Rekomendasi Harga Emas 2 September 2026 : Terbebani Penguatan Dolar AS

84

(Vibiznews – Commodity) Harga emas merosot terendah dua minggu dan ditutup turun tajam pada hari Selasa, tertekan penguatan nilai tukar dolar AS.

Harga emas spot ditutup turun 2,71% pada $4.328,44 per ons.

Harga emas berjangka AS kontrak Desember 2026 ditutup turun 1,90% pada $4.396,4 per ons.

Lihat video : Harga Beli dan Buyback Emas Antam Hari ini Rabu 2 September 2026, Kompak Merosot Rp40.000

Selain itu, kenaikan imbal hasil obligasi global pada hari Selasa memberikan sentimen negatif bagi logam mulia.

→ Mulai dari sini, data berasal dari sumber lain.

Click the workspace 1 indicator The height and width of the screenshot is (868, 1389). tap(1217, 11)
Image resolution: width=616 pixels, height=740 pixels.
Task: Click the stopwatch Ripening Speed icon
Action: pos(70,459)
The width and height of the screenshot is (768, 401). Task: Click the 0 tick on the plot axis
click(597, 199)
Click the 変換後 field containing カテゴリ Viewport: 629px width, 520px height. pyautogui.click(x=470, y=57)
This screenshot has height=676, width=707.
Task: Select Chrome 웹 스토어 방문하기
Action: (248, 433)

Tekanan juga datang dari lonjakan harga minyak mentah sebesar 5% hingga mencapai level tertinggi dalam enam minggu telah meningkatkan ekspektasi inflasi dan berpotensi mendorong bank-bank sentral dunia untuk menaikkan suku bunga—sebuah faktor negatif bagi logam mulia.

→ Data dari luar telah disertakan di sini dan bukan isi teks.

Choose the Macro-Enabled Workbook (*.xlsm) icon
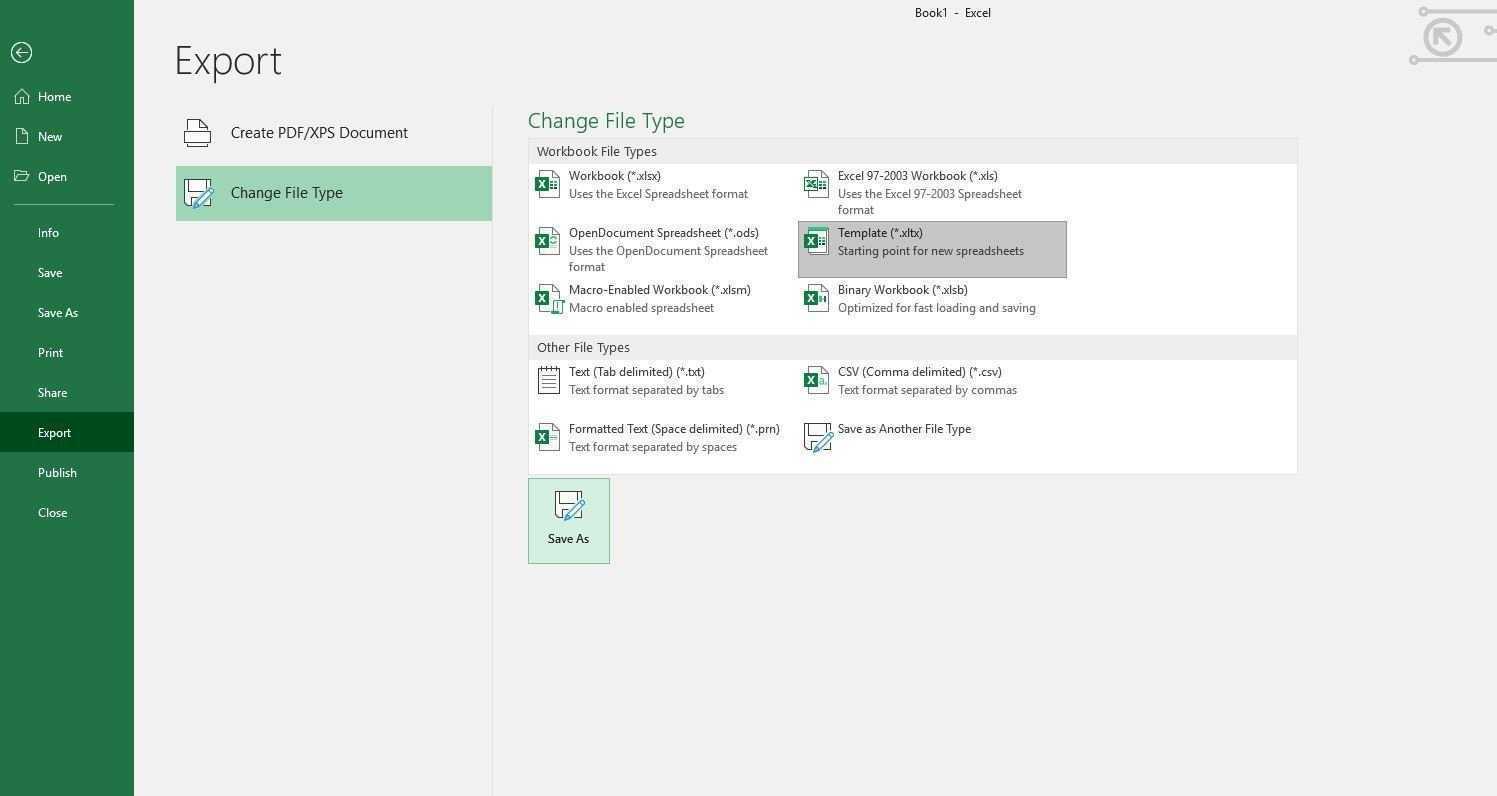The height and width of the screenshot is (796, 1497). (548, 298)
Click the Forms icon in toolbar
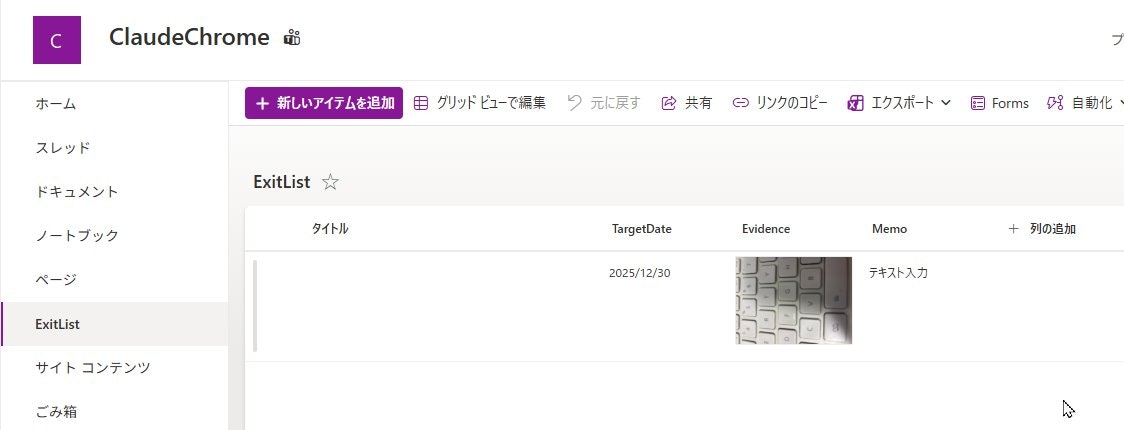 [x=978, y=103]
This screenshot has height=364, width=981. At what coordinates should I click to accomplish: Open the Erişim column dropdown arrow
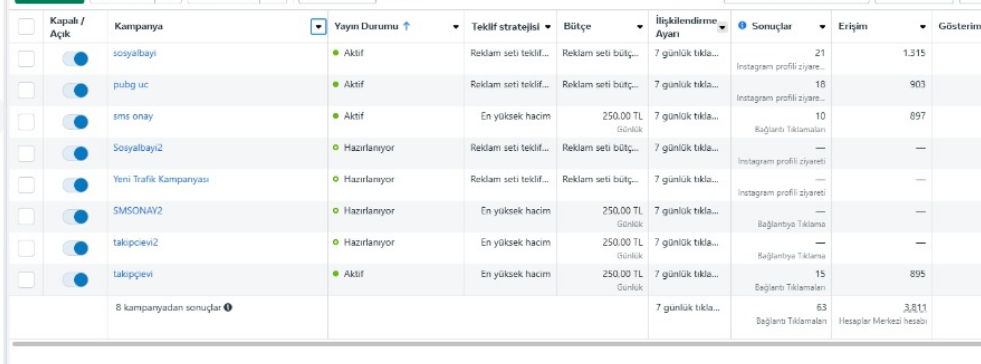[x=923, y=27]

Logam mulia juga terbebani oleh sentimen negatif yang terbawa dari hari Jumat lalu, ketika komentar bernada *hawkish* dari Ketua The Fed, Warsh, meningkatkan peluang kenaikan suku bunga The Fed pada pertemuan FOMC bulan depan menjadi 69% pada hari Selasa, naik dari 36% sebelum ia menyampaikan pernyataannya.

Malam nanti akan dirilis data ADP Employment Change Agustus AS yang diindikasikan meningkat.

Analyst Vibiz Research Center memperkirakan untuk perdagangan selanjutnya, harga emas dapat bergerak turun terbebani penguatan dolar AS. Juga jika data ADP Employment Change Agustus AS terealisir meningkat, akan dapat menguatkan dolar AS, dan menekan harga emas.

Harga emas spot diperkirakan bergerak dalam kisaran Support 4.281-4.234. Namun jika naik, akan bergerak dalam kisaran Resistance 4.418-4.508.

Harga emas berjangka AS diperkirakan bergerak dalam kisaran Support 4.340-4.285. Namun jika naik, akan bergerak dalam kisaran Resistance 4.481-4.567.